FALL IS HARVEST SEASON in Alaska. I’d been away for almost four months guiding natural history film crews after brown bears, and our freezer was nearly empty. My brothers gave us a number of king and sockeye, but we needed more salmon for the winter.

There were coho schooling up on the nearby Mendenhall Wetlands. When the tide was right, I slipped away and fished until we had enough for the year to come. Some I’d smoke, some would be baked, blackened on cast-iron skillets or grilled. I saved the carcasses to put in the garden beds as fertilizer, after the majority of bears had denned for the winter. Once we added a few deer to the freezer, I began working on the garden.

My son “helped” pull weeds, pick out rocks and turn the soil. My dad helped plant garlic. While I gathered seaweed to put on the beds, my son would play with salmon bones, pretending they were dinosaur bones.

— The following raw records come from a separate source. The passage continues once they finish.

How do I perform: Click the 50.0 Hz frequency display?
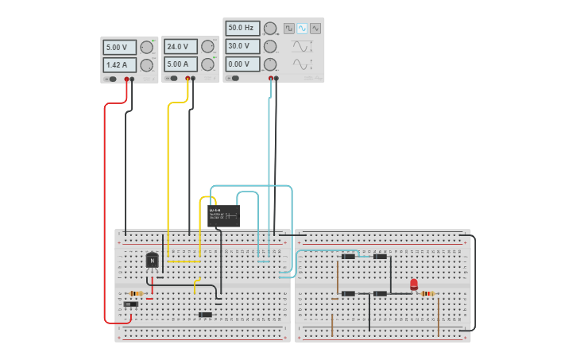242,28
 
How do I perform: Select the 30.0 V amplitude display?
242,46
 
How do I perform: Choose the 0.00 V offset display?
242,64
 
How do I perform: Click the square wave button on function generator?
289,28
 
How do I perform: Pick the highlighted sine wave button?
302,28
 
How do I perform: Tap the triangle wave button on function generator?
315,28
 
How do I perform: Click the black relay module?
223,215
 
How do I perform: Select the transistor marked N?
152,260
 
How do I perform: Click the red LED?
414,285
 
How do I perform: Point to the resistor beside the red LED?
427,293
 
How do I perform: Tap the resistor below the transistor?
136,293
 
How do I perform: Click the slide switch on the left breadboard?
131,304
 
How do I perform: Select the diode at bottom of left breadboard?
205,315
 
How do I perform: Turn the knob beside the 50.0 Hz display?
270,28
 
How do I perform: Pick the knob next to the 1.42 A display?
146,65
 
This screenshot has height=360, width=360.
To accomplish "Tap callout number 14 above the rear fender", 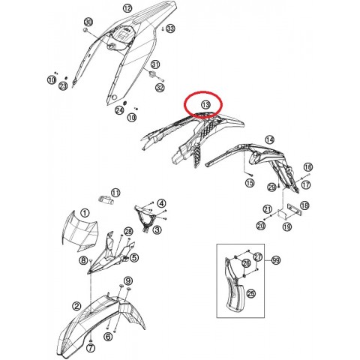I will (270, 140).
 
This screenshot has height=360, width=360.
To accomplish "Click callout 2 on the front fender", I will (77, 306).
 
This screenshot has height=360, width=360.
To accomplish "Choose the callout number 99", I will (276, 260).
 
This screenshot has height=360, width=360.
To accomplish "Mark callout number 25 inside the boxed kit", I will (251, 293).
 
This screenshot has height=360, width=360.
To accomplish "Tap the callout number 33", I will (170, 28).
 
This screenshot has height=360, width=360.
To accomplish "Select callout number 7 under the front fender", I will (91, 348).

The pink salmon run had been decent in the streams on Chichagof Island I’d been guiding that August. On one “average” stream, I estimated there were around 30 di erent brown bears utilizing the first mile. Each bear – besides cubs – was catching up to 30 or more fish a day. They didn’t eat all of the fish, though. The remains, along with bear scat, were scattered through the forest and acted as fertilizer for trees and plants, as well as food for multitudes of invertebrates.

Some studies show that up to 70 percent of nitrogen found in foliage in riparian areas comes from salmon. Trees along salmon rivers tend to grow much more quickly and larger than trees along rivers without salmon. Bears are responsible for spreading the salmon. This “salmon forest” in turn enriches and protects the stream, grows multitudes of important species of invertebrates that’ll feed young salmon and optimizes the quality of spawning and rearing habitat. Salmon and the forest are so intertwined that it inspired the phrase “salmon in the trees.”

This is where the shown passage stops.